Dans Light of my life de Casey Affleck, Un père (Casey Affleck himself) et sa fille (Anna Pniowsky) se regardent droit dans les yeux. Ils sont dans une tente. La fillette, pré-adolescente, demande à son père de lui raconter une histoire.
Quinze minutes sont alors passées dans ce Light of my life, à écouter le père en train d’imaginer un conte parallèle à l’Arche de Noé. Quinze minutes dans l’intimité d’une relation père-fille, d’un plan fixe, qui donne au spectateur toute l’intensité et la beauté du lien qui les unit. Pourtant, en dehors de cet abri de fortune, en dehors de cette bulle temporelle, se trouve un monde en ruines. En ruines ? Pas tant que cela. Le père et sa fille avancent au gré de leurs besoins et semblent passer la majorité de leur temps en campagne ou en forêt. Règne la solitude, mais aussi la sécurité et le calme : on n’est jamais plus protégé qu’éloigné de la civilisation, qui vit une étrange apocalypse dont on tait la raison jusqu’à la moitié du métrage.

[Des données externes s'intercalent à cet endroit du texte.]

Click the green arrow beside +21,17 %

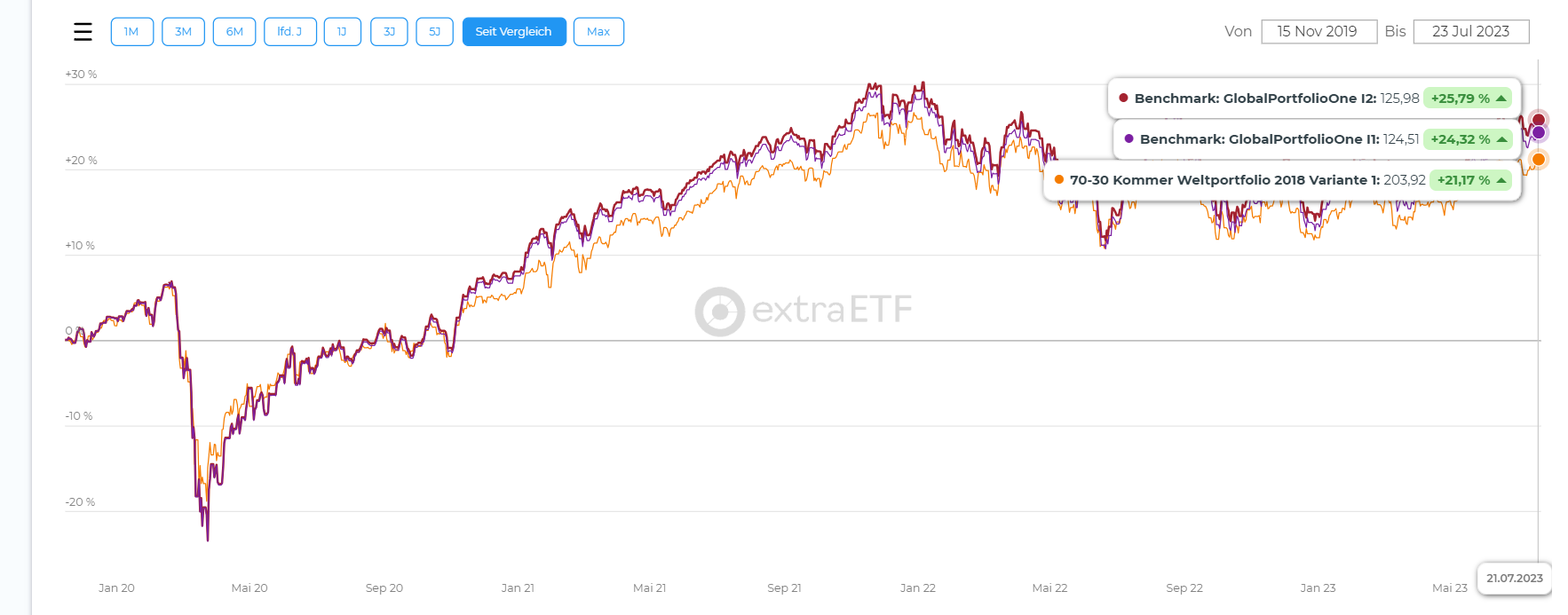[1501, 180]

À situation exceptionnelle, mesure exceptionnelle : le père, lorsqu’ils rencontrent des inconnus, fait passer sa fille… pour un fils. La question de l’identité se retrouve alors projetée en plein coeur du film de Casey Affleck : comment rester ce que l’on ne peut pas être ? Que dire quand Rag (la fillette) entre dans une maison abandonnée et se jette sur une jupe pour l’essayer ? En lançant ce simple questionnement, l’acteur/réalisateur/scénariste en aborde finalement tant d’autres. En passant outre le contexte post-apocalyptique qui ne bouscule pas les situations du film, le spectateur tombe nez à nez avec une oeuvre qui parle bien plus de la féminité et de sa définition, de la parentalité/mono-parentalité, et finalement de la relation homme-femme.

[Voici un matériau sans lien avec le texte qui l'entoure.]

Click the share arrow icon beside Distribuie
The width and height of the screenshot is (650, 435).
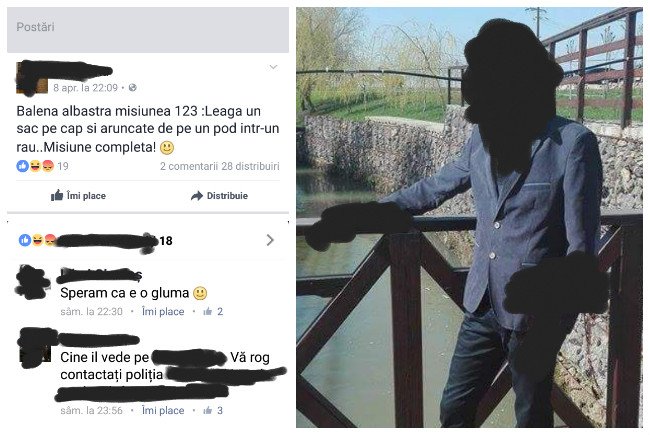click(x=197, y=196)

Vaste programme. Mais c’est finalement dans tous les non-dits que toutes ces pensées fusent. On ne parle pas mais tout est transmis, comme le regard du père pour sa fille qui justifie à lui tout seul qu’elle soit la Light of [his] life. Alors finalement, dans la tension omniprésente, la peur de mourir, la peur d’être séparé de la chair de sa chair, une lumière scintille. Chaque petit moment de répit se vit alors comme un instant de douceur et de partage, à l’image de la séquence d’introduction du film. Le plus humain des hommes devient alors ce père qui, contrairement aux autres, protège au lieu de se protéger.
Drôle de façon de faire sa rédemption pour Casey Affleck qui, il y a quelques temps, recevait deux accusations d’harcèlement sexuel et qui se met finalement lui-même en seul défenseur de la féminité, quand tout autour s’agglutinent de potentiels dangers. Pour autant, malgré le trait grossier qu’il s’accorde, impossible de nier qu’il réussit à créer une ambiance singulière dans un film qui touche à l’intimité et qui façonne, par moments, une certaine pureté. Light of my life se vit sans aucun doute plus comme un voyage introspectif tout en délicatesse que comme une aventure dangereuse et sanguinolente, même si, parfois, les deux finissent par se mêler.